AFL-CIO Urges Workplace Safety Rules After Ebola Failings

The AFL-CIO, the nation’s largest labor federation, is urging President Barack Obama to require tougher workplace safety standards at hospitals to protect workers treating the deadly Ebola virus.

“Existing protocols, standards and guidelines, and adherence to them, are deficient,” AFL-CIO President Richard Trumka wrote in a letter sent yesterday to Obama. Similar letters were also sent to the leaders of the Senate and House and released today.

Two health care workers contracted Ebola after treating Thomas Eric Duncan, the first person in the U.S. diagnosed after traveling to Liberia where the Ebola outbreak has killed more than 2,000. Duncan died Oct. 8 in a Dallas hospital.

“The failures in the response have put dozens of additional health care workers at risk, and potentially exposed many other workers and members of the public,” Trumka wrote.

The Centers for Disease Control and Prevention issued new guidelines yesterday for treating Ebola. Hospital workers should wear two sets of gloves, hoods with face shields and special masks, and undergo rigorous training to treat infected patients, the CDC announced.

Obama also has picked Ron Klain, a former chief of staff to Vice President Joe Biden, to serve as a special assistant coordinating the Ebola response. Klain starts work tomorrow.

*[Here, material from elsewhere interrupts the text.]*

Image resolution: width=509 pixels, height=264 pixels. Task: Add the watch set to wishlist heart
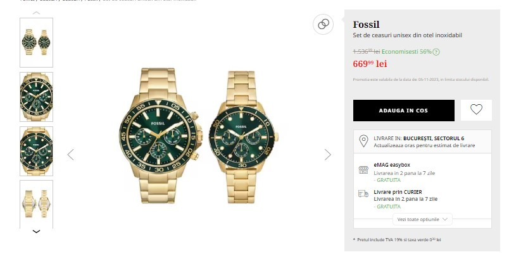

The Washington-based AFL-CIO said treatment guidelines should be mandatory, and part of updated Occupational Safety and Health Administration workplace rules.

Workers should also be protected from employer retaliation if they complain that the safety rules are insufficient, Trumka said.

Trumka said unions should work with the CDC and OSHA to write the standards.

The federation also called on Obama and Congress to direct more money to “restore the public health infrastructure” to better respond to health emergencies.